Predicted THz-wave absorption properties observed in all-inorganic perovskite CsPbI₃ thin films: Integrity at the grain boundary

The realization of terahertz (THz) detectors using organic-inorganic hybrid perovskite (OHP) materials presents a challenge because of the high real conductivities and broad THz absorption spectra required. The control of phonon vibration modes in OHPs depends on the control of defect states such as the defect-incorporated perovskite structure and the δ/α-mixed interfacial structure observed in MAPbI₃ and δ/α-mixed FAPbI₃, respectively. Difficulties with defect control in particular materials may amplify relative risk factors and invite strong resistance to commercialization.
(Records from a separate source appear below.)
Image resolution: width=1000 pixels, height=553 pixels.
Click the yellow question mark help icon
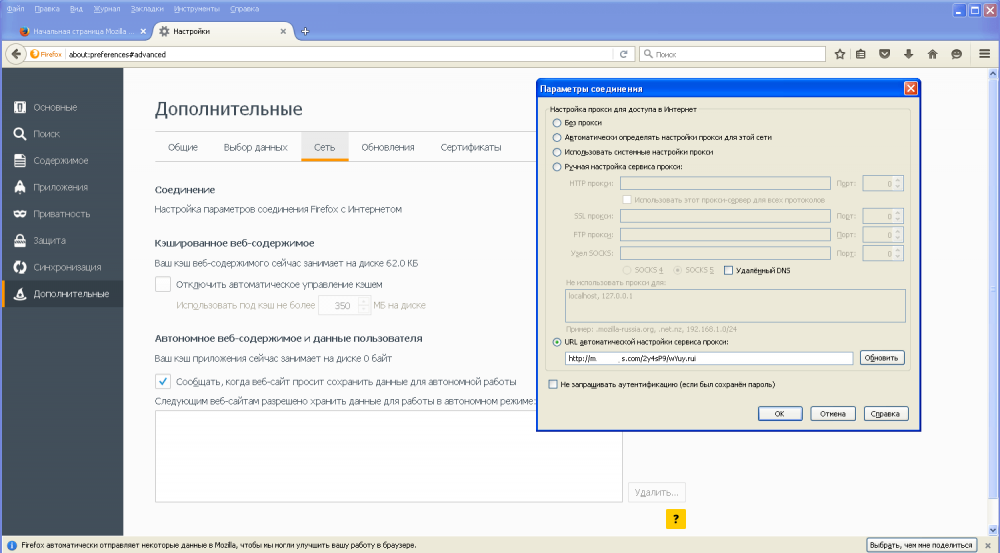[675, 519]
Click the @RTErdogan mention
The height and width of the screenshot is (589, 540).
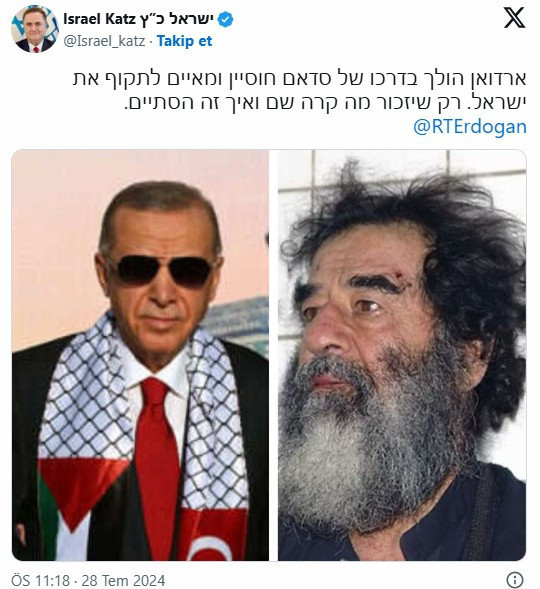point(469,127)
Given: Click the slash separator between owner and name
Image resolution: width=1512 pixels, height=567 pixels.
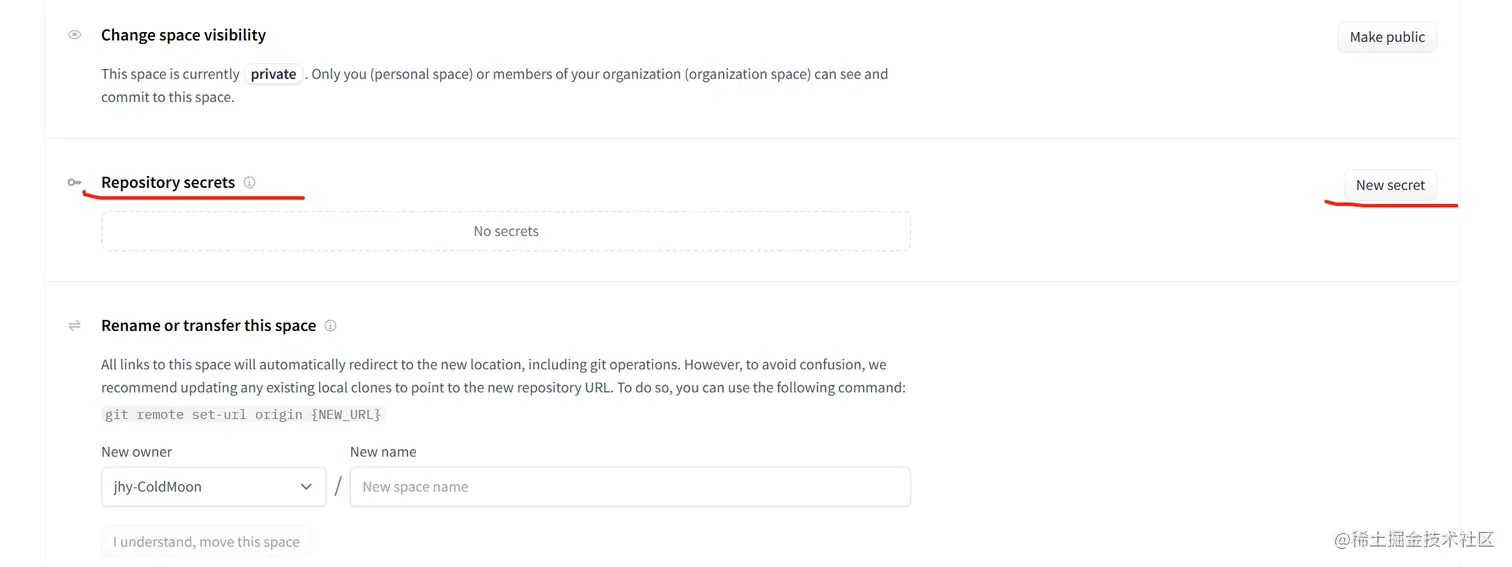Looking at the screenshot, I should (x=338, y=487).
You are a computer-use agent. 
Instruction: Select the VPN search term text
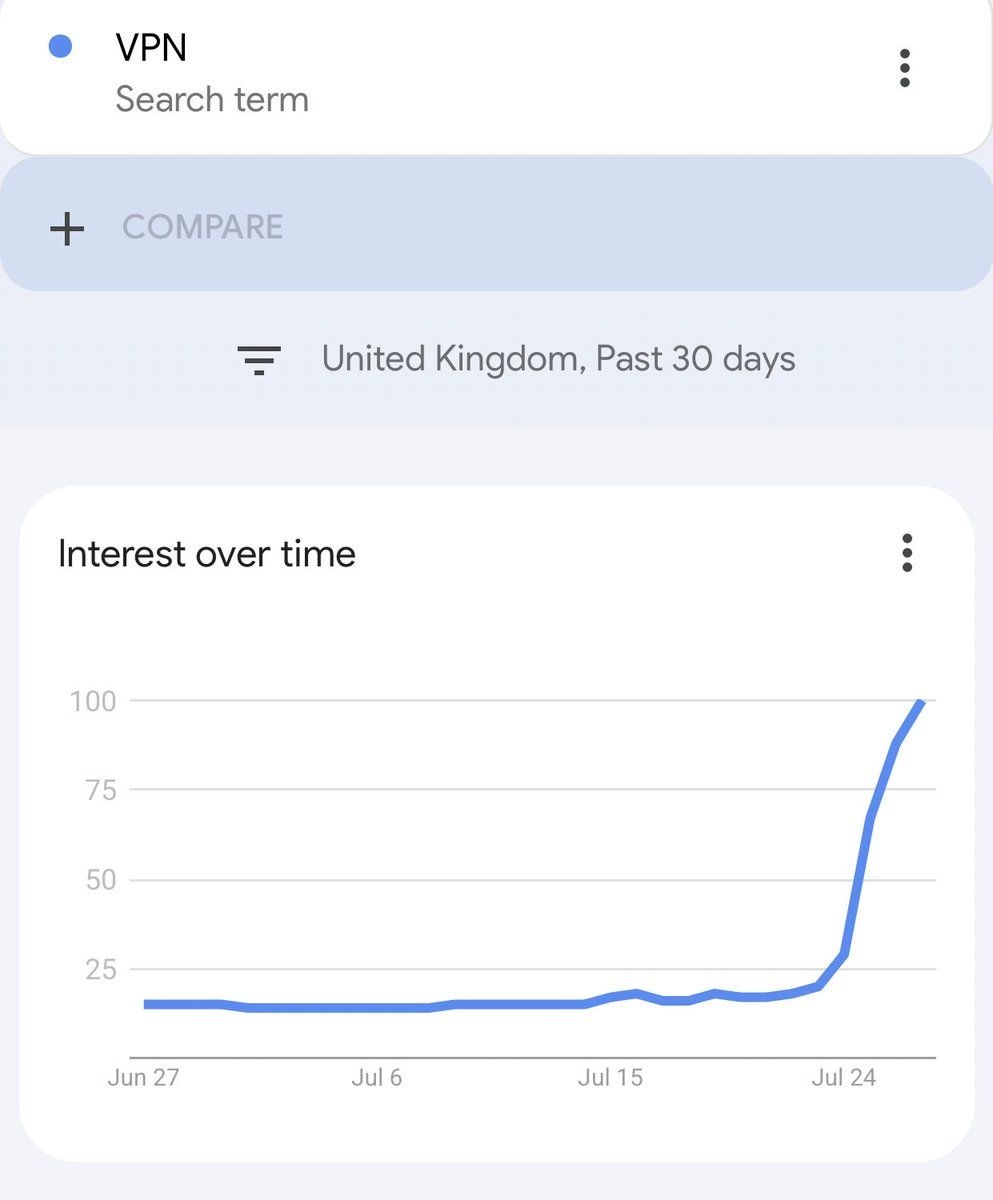click(151, 47)
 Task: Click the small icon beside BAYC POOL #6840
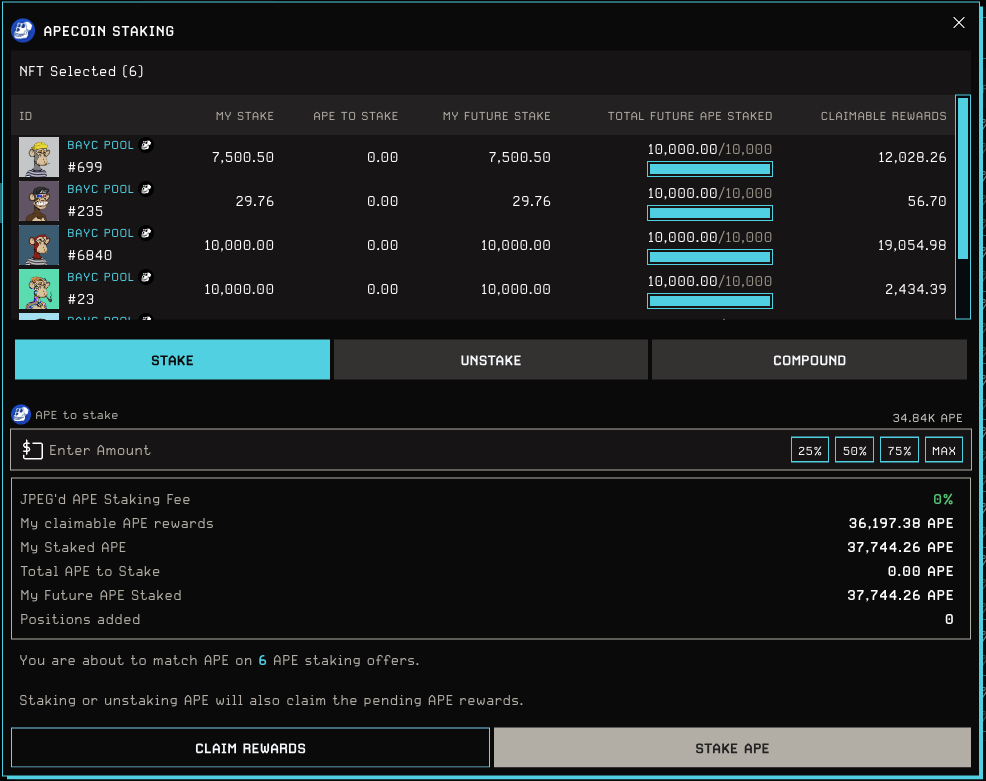tap(146, 234)
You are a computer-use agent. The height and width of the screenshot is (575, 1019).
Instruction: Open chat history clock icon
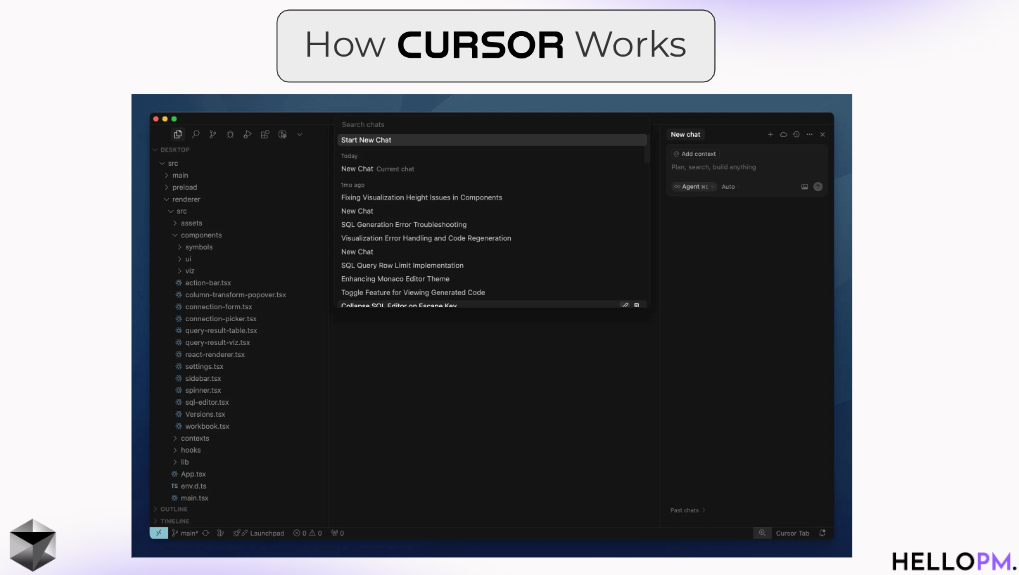796,134
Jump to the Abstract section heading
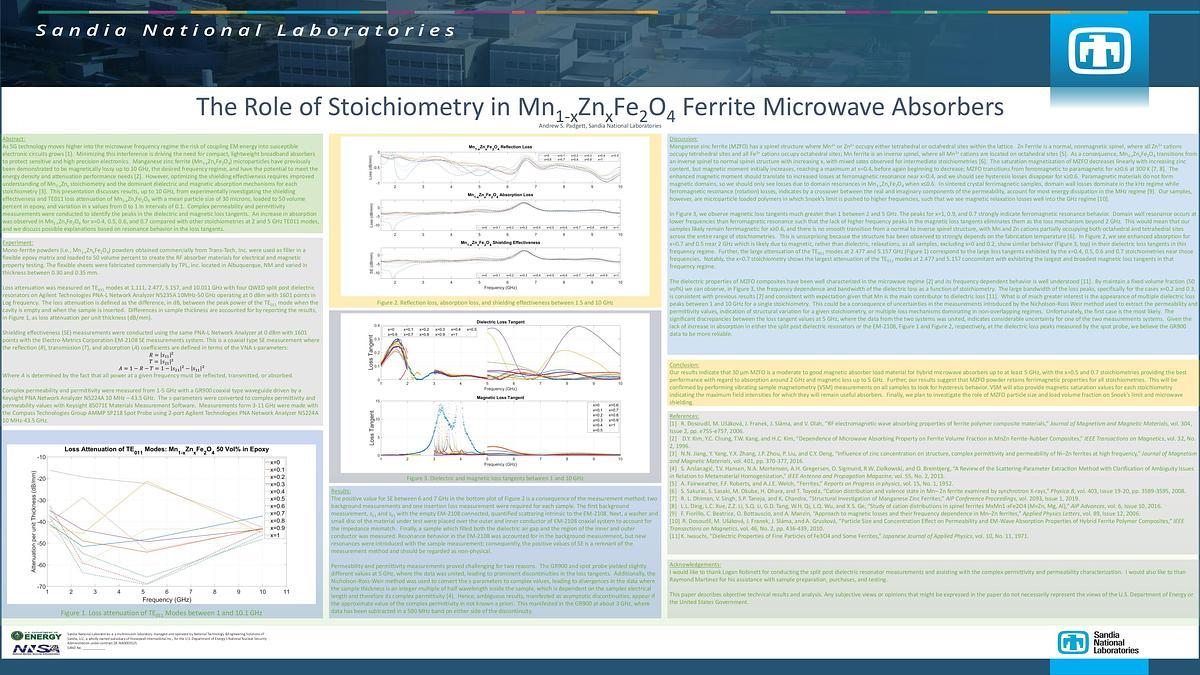This screenshot has width=1200, height=675. 15,138
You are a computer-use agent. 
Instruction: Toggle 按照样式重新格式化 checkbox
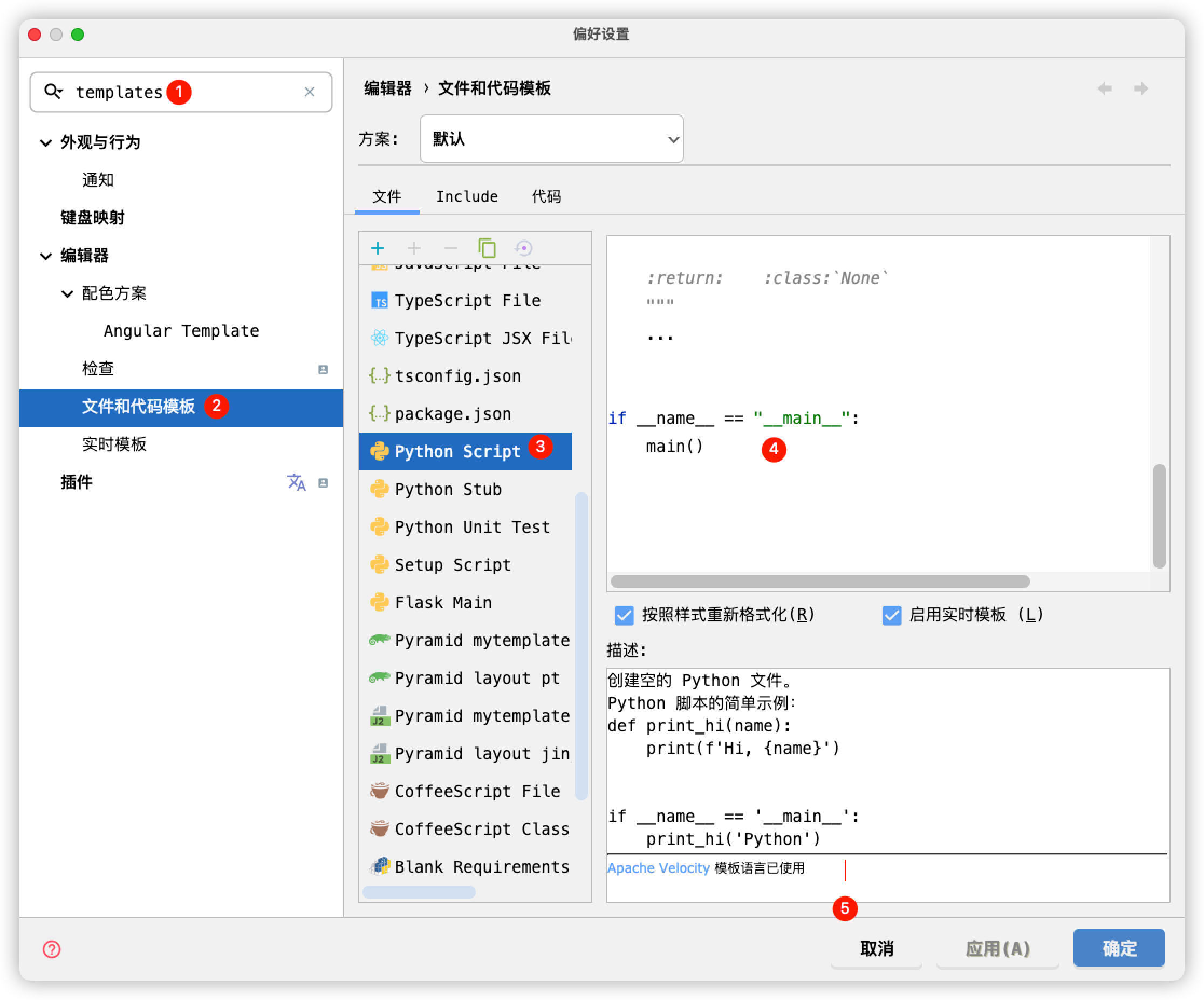click(x=624, y=615)
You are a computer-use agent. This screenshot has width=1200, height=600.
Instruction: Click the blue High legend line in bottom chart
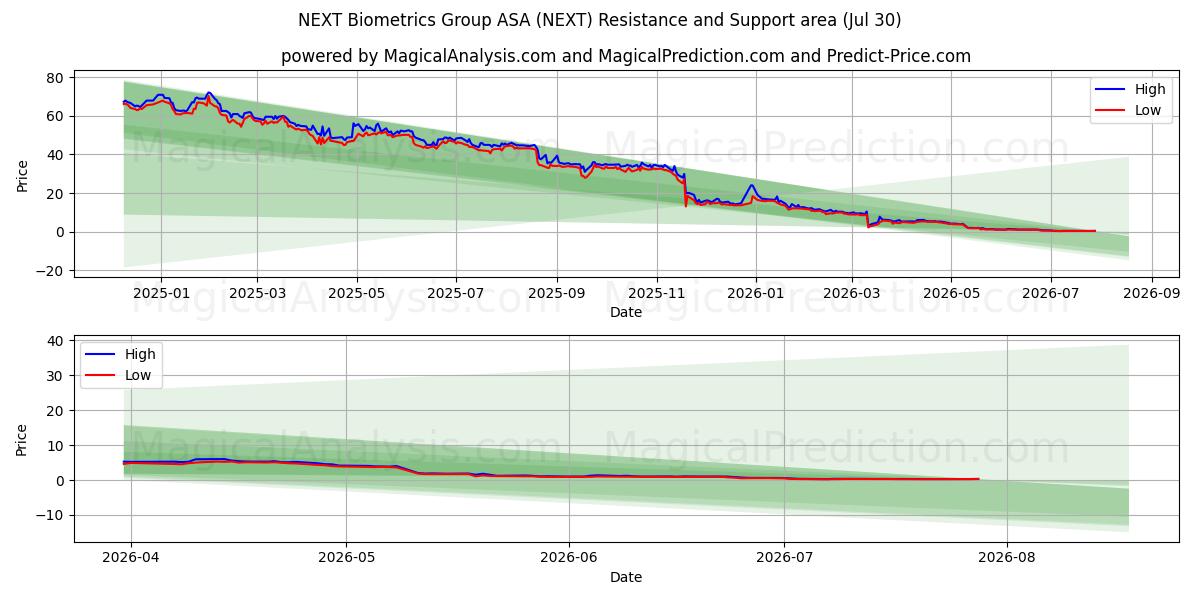click(x=100, y=355)
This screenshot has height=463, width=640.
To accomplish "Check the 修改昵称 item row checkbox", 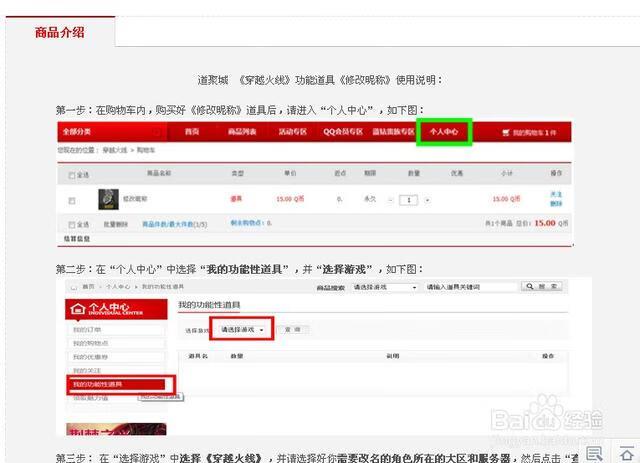I will point(71,200).
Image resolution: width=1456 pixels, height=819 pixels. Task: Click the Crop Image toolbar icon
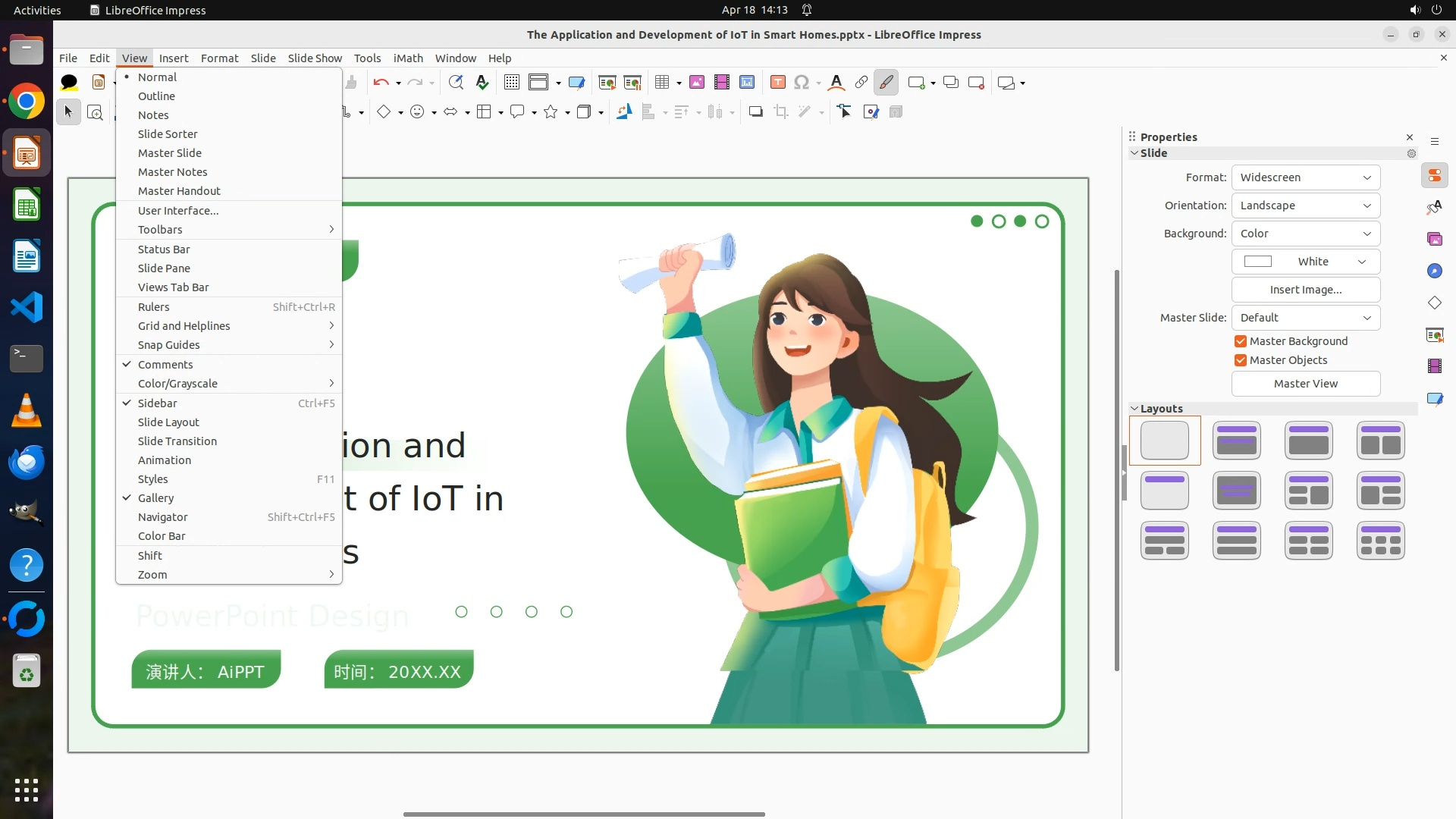coord(781,112)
As an alternative to OHPs, the all-inorganic perovskite material CsPbI₃ (lacking the hydrophobic organic cations that generate structural defects) constitutes a good candidate for THz detectors. We investigated the phonon vibration modes of thin films of the all-inorganic perovskite γ-CsPbI₃ containing no atomic or chemical defect states. We observed the three expected major phonon vibration modes at 0.9, 1.5, and 1.8 THz that originate from the transverse I–Pb–I frame, the Cs–I–Cs optical vibration, and the longitudinal I–Pb–I frame, respectively, finding good agreement with theoretical simulations. Significantly, the real conductivity of these all-inorganic perovskite thin films ranged from approximately 10–40 S/cm across a broad frequency range of 0.5–3.0 THz, demonstrating the material's considerable potential for application as a THz-band detector.